## REQUIRED WORK
Every line containing "Toggle" should be copied out. Go through the entries and find them.

## RECORDS FOR THIS TASK
[Start of Attachment]

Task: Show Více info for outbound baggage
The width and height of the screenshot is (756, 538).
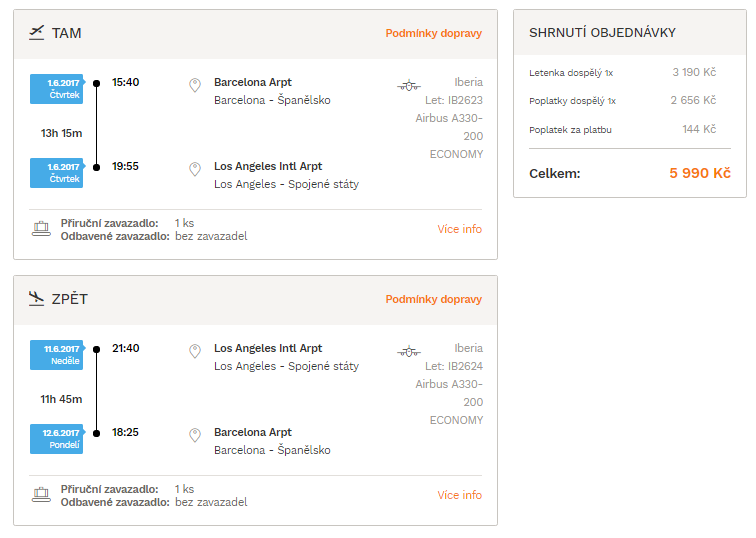Action: coord(459,229)
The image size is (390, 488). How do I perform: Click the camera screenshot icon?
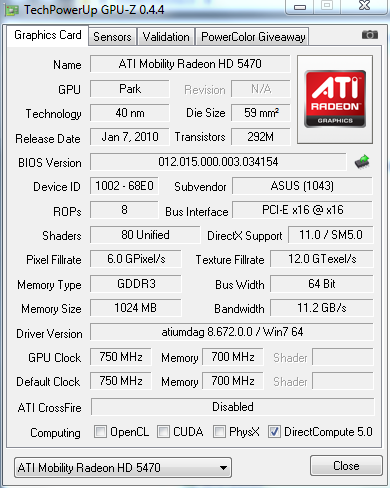point(370,34)
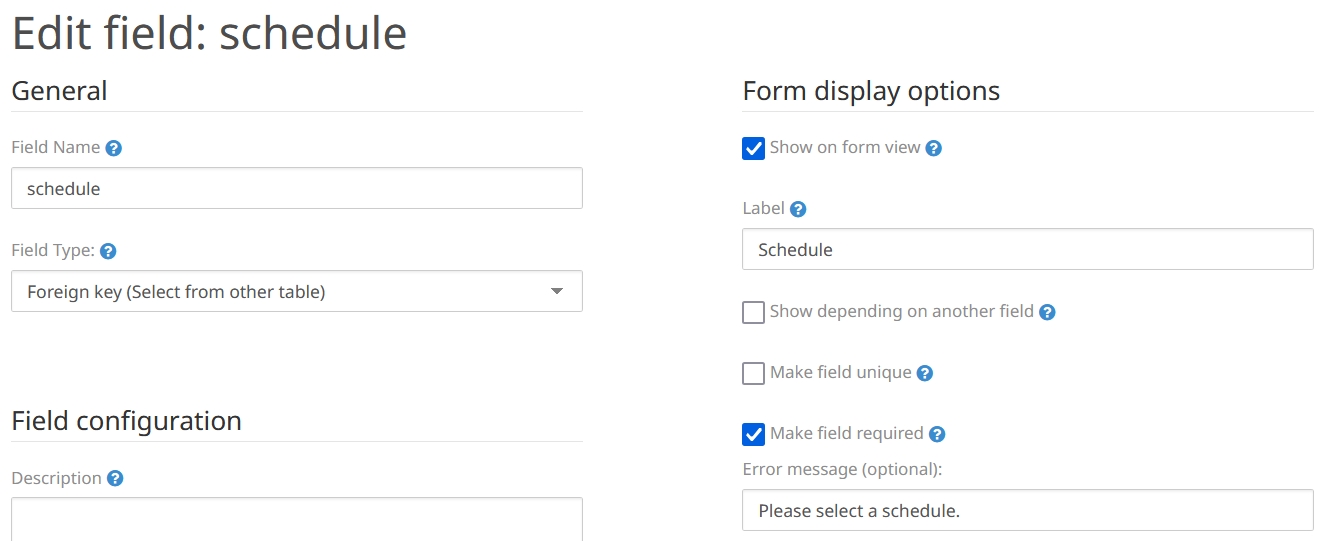Image resolution: width=1329 pixels, height=541 pixels.
Task: Click the 'Form display options' heading
Action: tap(871, 91)
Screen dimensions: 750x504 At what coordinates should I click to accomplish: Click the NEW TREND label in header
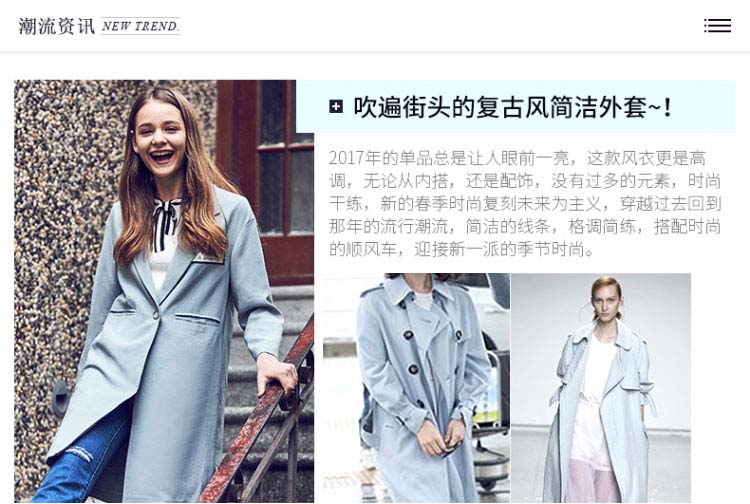tap(140, 26)
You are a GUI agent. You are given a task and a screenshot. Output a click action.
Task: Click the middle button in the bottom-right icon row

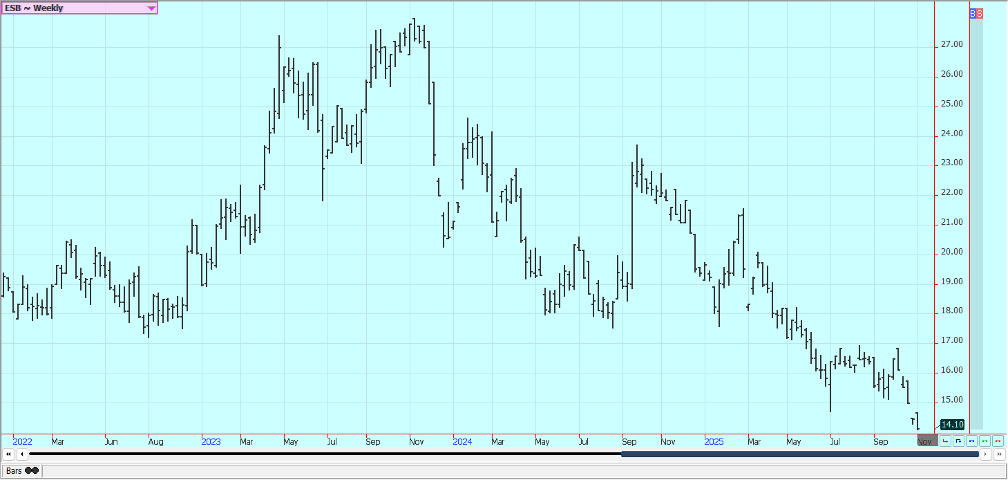click(x=971, y=440)
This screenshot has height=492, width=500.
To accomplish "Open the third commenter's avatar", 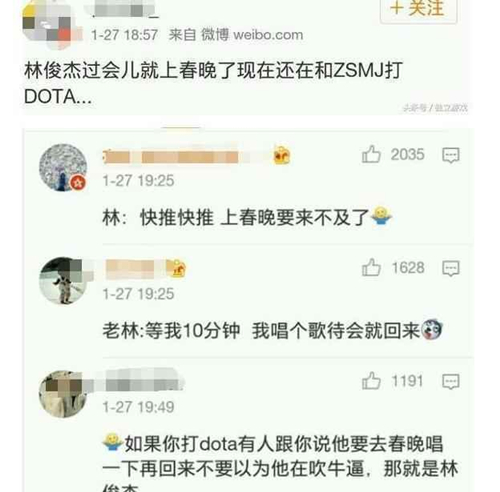I will [x=63, y=394].
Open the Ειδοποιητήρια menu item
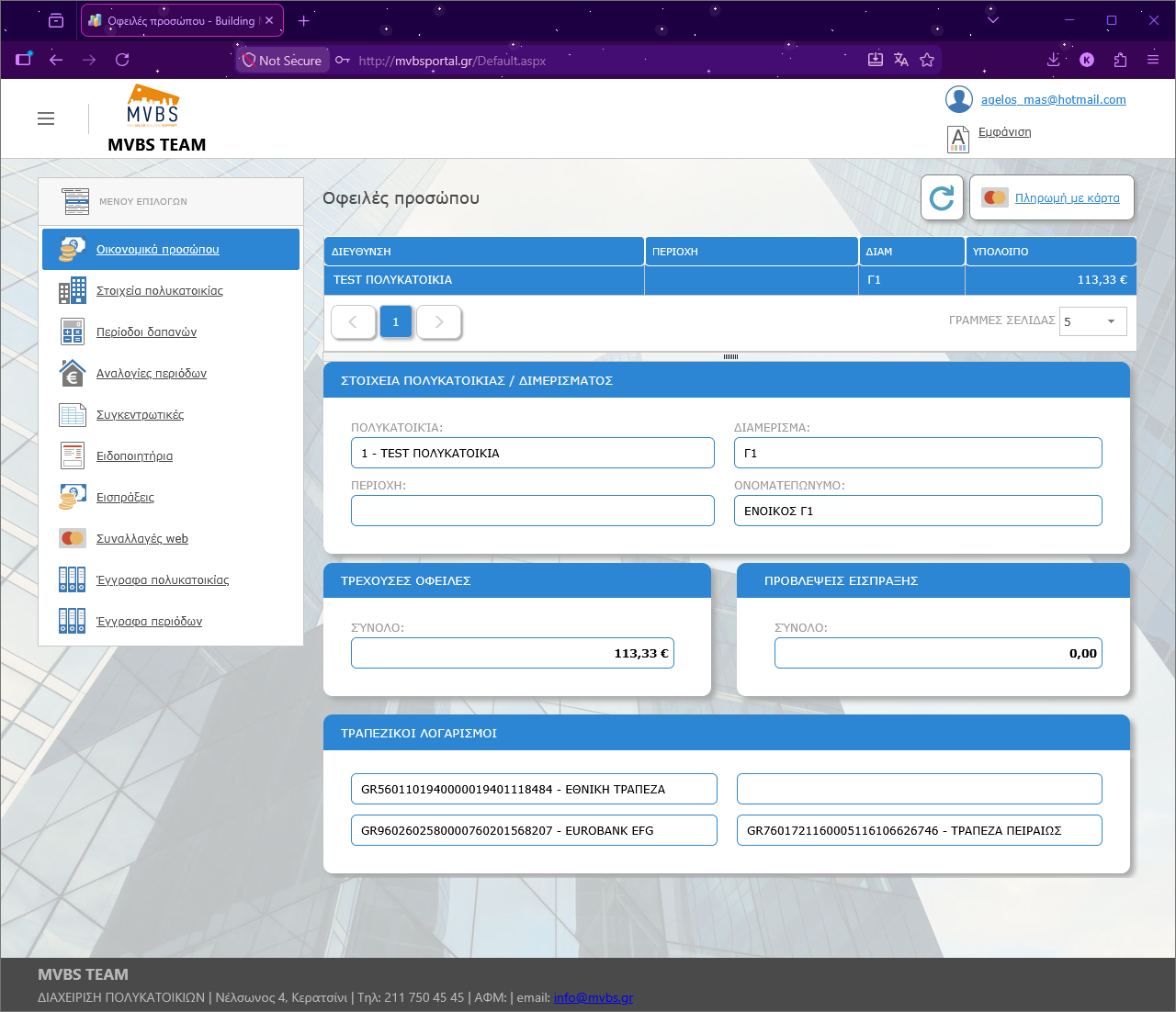 134,455
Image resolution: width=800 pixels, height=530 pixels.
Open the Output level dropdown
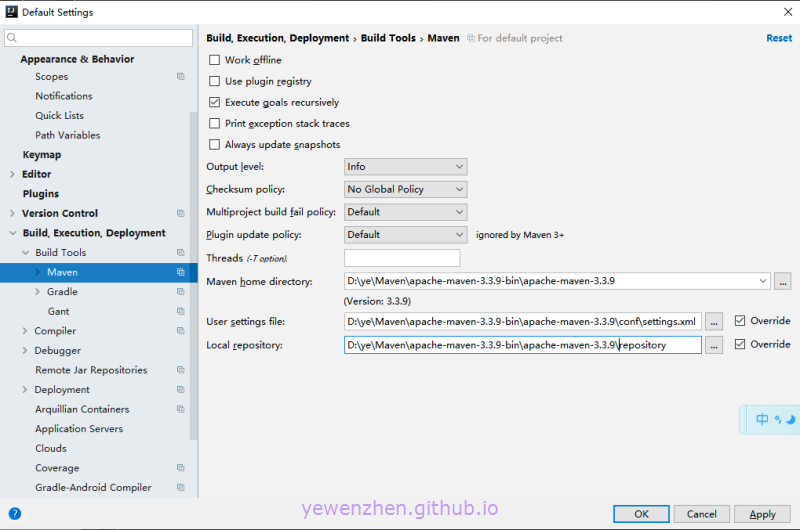(x=405, y=167)
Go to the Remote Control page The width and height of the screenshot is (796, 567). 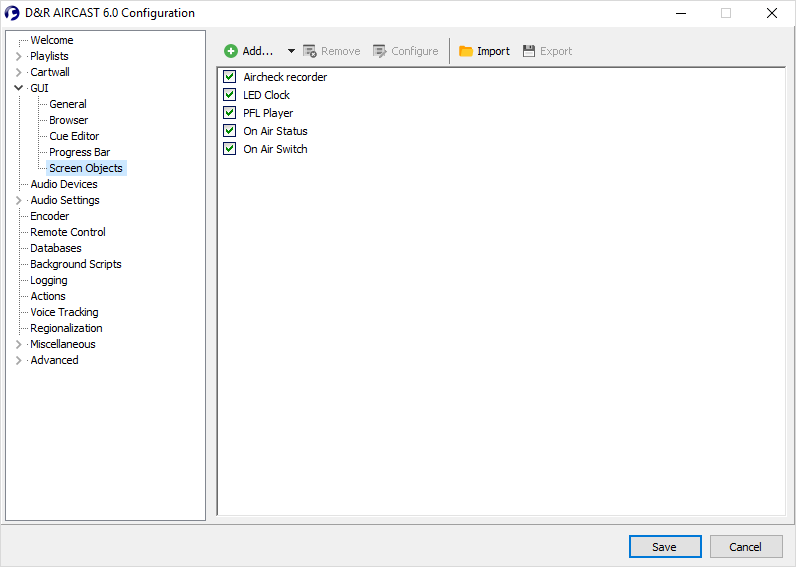click(67, 232)
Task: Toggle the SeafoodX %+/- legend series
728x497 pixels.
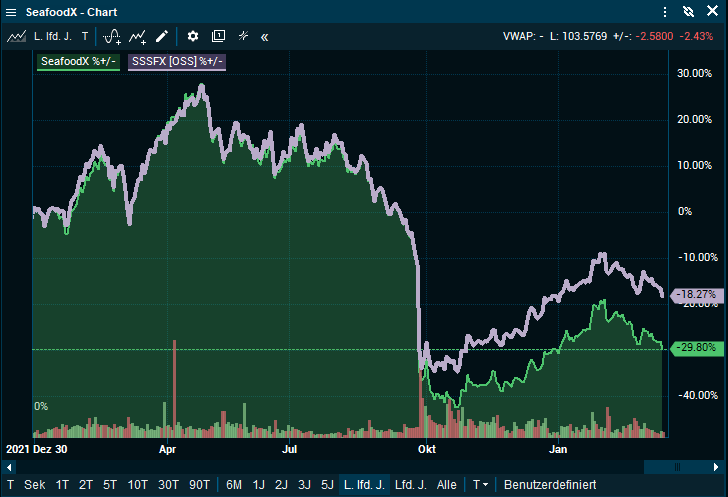Action: tap(78, 62)
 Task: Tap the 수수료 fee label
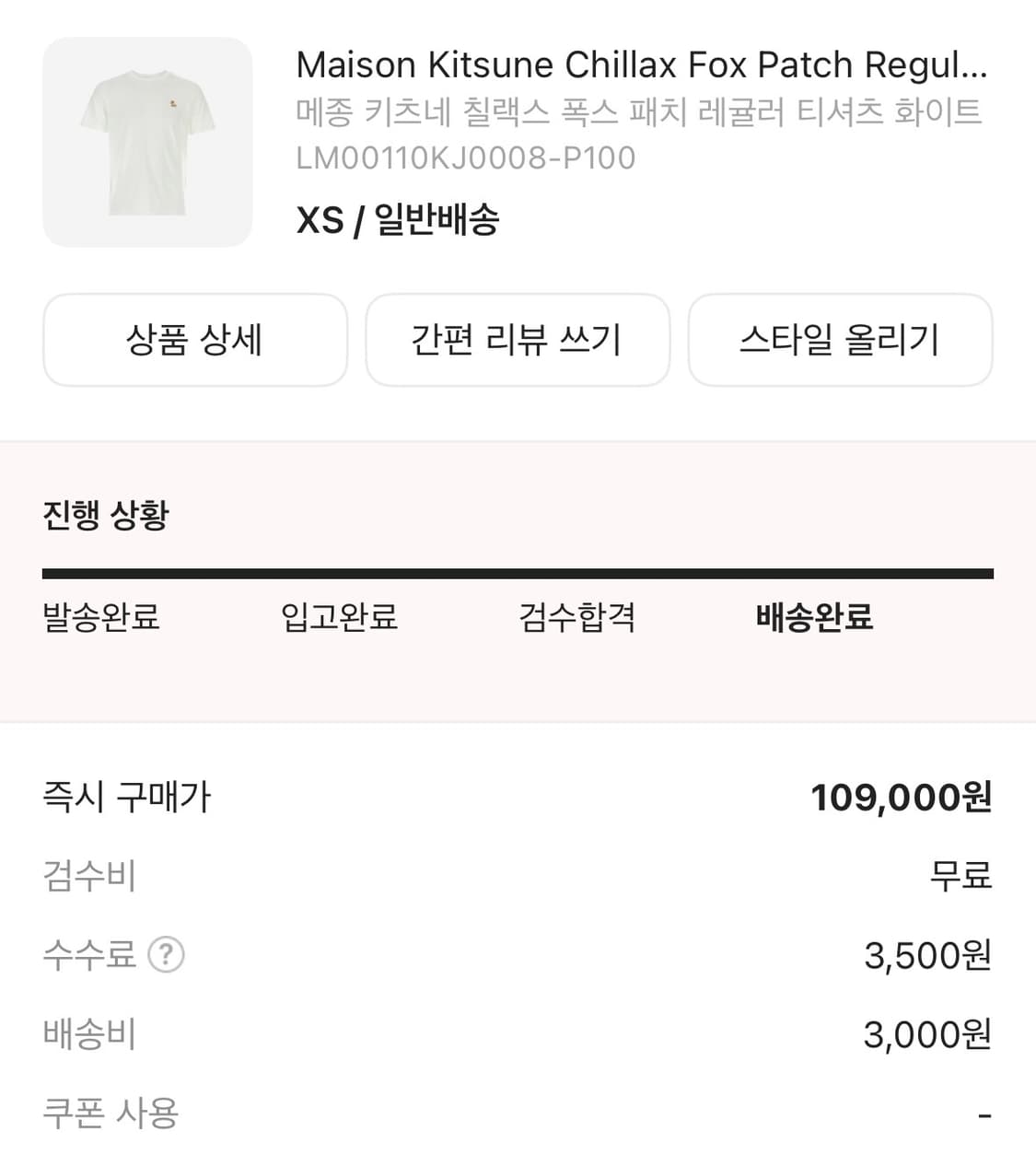89,955
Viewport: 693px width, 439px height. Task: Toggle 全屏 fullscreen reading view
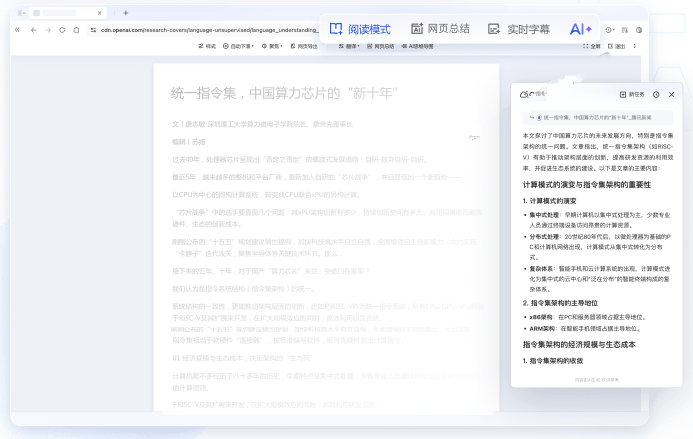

[End of Attachment]

## RESULT FOR THIS TASK
Task: Toggle the SeafoodX %+/- legend series
Viewport: 693px width, 439px height. Task: Toggle 全屏 fullscreen reading view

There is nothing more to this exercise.